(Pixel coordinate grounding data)
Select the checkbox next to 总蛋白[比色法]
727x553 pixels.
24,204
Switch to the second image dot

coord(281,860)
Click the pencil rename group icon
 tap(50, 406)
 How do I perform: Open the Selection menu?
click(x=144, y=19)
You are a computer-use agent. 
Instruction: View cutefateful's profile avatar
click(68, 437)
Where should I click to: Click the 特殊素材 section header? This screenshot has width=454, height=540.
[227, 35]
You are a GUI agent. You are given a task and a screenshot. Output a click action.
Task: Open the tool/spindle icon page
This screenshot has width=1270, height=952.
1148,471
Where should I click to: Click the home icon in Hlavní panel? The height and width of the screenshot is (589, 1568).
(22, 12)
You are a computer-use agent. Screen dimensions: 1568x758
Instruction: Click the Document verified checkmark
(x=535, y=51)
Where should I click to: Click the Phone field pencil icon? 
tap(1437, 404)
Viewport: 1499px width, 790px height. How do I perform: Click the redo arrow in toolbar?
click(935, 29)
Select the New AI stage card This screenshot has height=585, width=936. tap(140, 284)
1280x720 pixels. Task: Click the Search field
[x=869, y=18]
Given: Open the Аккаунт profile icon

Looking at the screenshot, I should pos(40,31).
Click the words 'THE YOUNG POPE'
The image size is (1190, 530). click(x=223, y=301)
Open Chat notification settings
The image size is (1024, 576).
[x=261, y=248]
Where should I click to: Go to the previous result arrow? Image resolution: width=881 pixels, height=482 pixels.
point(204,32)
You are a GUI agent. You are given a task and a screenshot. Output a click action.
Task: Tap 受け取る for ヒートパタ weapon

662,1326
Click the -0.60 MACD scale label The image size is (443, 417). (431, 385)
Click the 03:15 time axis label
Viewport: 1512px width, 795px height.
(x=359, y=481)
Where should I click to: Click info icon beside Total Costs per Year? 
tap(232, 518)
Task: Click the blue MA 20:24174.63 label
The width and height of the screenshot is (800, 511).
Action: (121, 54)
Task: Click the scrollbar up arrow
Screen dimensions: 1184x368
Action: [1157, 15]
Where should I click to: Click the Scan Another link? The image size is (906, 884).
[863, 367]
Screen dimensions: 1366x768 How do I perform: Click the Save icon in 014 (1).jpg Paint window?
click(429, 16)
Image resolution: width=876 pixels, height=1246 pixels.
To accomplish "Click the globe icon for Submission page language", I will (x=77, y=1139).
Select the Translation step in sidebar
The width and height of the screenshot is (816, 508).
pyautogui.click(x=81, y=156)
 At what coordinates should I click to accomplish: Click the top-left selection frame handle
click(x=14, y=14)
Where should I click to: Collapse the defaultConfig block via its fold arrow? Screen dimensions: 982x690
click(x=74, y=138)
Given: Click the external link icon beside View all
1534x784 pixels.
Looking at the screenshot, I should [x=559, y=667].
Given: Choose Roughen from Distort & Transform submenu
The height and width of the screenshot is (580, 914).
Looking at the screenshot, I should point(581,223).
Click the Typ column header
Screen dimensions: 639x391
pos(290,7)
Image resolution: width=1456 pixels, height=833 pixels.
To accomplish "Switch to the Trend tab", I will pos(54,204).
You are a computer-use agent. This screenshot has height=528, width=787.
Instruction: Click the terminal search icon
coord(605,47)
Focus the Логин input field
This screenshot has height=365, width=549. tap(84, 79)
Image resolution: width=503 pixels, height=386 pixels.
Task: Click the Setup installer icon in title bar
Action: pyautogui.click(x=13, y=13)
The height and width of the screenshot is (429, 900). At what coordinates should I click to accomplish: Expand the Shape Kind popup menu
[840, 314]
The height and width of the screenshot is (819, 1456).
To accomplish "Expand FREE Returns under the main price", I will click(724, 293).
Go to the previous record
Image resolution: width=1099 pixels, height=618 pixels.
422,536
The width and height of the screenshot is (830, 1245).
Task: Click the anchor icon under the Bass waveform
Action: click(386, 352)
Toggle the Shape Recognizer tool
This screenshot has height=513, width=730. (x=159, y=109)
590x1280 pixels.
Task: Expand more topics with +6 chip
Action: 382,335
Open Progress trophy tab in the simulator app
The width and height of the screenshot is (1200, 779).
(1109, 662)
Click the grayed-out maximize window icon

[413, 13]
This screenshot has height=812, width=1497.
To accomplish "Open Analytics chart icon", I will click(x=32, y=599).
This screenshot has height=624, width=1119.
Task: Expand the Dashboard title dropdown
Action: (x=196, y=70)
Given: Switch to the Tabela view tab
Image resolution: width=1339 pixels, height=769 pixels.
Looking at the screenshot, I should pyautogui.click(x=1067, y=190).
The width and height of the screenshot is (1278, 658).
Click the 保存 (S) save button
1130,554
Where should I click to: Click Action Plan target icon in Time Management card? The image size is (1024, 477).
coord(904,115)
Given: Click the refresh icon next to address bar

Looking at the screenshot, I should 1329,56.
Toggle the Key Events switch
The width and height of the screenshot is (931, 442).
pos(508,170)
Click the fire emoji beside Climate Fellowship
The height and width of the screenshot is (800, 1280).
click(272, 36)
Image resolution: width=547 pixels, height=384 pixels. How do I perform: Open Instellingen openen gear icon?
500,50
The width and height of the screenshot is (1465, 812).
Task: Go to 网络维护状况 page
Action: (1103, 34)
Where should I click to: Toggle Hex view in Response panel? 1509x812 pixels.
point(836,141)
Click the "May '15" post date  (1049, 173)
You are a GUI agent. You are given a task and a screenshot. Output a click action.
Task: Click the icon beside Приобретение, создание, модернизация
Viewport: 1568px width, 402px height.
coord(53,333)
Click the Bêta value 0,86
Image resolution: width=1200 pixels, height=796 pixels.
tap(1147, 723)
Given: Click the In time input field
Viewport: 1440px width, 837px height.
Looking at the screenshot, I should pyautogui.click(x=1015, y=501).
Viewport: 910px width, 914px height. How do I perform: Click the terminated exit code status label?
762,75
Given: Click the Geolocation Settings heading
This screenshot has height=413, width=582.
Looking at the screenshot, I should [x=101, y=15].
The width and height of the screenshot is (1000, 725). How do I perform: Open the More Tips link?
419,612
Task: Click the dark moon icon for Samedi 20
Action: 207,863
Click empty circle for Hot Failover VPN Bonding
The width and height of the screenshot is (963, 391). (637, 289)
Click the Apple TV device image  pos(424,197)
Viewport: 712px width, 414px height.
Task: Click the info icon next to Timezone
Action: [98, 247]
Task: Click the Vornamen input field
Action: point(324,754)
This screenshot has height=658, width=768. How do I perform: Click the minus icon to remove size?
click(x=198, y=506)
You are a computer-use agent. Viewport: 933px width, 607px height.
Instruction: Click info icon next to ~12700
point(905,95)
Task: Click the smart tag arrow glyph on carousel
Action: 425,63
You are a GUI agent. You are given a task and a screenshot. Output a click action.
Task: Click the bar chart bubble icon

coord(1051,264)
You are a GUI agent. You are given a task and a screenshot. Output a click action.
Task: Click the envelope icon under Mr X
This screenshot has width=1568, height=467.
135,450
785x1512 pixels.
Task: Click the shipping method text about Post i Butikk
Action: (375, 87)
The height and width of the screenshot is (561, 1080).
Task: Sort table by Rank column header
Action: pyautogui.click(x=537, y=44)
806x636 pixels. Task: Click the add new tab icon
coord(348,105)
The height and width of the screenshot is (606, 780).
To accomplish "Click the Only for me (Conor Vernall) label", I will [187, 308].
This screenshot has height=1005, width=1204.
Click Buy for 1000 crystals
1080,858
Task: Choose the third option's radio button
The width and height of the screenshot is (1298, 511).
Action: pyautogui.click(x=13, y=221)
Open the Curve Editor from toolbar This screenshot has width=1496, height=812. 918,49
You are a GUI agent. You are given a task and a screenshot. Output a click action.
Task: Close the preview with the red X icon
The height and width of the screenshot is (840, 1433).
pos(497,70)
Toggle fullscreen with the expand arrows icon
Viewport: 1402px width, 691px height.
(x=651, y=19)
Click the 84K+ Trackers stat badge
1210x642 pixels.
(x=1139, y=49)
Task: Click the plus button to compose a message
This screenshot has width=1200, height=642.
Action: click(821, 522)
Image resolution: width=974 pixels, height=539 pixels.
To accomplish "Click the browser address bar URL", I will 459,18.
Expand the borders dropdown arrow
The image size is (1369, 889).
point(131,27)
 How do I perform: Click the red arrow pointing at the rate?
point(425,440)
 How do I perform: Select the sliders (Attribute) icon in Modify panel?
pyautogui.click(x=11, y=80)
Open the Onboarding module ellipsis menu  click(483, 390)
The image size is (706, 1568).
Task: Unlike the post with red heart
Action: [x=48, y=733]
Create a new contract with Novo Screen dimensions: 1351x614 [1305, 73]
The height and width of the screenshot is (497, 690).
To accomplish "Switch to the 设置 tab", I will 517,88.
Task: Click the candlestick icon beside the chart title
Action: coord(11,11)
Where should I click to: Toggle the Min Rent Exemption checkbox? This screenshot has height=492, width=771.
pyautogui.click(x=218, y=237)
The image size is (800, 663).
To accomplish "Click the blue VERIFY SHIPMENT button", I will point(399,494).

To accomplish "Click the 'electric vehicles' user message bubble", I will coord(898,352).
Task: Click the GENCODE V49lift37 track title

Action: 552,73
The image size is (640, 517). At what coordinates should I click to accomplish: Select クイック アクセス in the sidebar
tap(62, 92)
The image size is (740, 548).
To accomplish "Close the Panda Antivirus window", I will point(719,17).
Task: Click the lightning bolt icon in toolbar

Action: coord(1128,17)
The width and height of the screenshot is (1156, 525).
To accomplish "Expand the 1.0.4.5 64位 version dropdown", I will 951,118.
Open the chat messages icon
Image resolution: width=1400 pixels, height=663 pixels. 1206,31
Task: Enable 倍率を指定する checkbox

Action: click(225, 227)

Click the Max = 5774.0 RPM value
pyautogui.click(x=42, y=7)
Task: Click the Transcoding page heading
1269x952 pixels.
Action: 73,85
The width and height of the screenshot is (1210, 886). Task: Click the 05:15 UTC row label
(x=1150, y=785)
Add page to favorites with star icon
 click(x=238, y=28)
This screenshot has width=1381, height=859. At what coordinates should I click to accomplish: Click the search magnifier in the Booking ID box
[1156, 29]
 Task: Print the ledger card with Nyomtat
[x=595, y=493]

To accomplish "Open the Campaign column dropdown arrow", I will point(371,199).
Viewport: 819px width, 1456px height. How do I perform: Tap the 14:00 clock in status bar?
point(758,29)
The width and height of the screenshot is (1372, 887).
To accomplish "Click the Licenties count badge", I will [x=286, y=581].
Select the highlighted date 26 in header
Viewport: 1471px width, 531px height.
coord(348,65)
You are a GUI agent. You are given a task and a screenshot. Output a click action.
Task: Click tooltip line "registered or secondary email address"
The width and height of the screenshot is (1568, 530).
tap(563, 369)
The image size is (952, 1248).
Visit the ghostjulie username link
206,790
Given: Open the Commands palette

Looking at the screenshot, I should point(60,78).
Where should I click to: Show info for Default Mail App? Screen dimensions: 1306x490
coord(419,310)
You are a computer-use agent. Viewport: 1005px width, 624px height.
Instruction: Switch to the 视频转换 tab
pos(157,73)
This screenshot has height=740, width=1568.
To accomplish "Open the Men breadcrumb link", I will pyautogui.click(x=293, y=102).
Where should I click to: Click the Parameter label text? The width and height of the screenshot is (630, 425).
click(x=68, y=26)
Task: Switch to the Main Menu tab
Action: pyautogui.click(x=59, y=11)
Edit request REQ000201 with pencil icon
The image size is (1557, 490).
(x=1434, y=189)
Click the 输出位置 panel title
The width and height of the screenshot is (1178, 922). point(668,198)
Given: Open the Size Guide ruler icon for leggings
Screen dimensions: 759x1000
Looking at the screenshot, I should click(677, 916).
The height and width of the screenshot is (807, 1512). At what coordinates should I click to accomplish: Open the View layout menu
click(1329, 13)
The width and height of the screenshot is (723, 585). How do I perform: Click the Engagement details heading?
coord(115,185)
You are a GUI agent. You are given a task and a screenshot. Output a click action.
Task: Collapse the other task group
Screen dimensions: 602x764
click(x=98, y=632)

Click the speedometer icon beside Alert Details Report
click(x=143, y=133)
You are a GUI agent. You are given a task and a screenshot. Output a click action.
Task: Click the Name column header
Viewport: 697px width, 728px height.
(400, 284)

■ ASSIGNED TASK ■
Whichever lines of the records above hold the word "Choose" should all be copied out.

■ YOUR SOLUTION ■
Given: Choose Roughen from Distort & Transform submenu
Task: Choose the third option's radio button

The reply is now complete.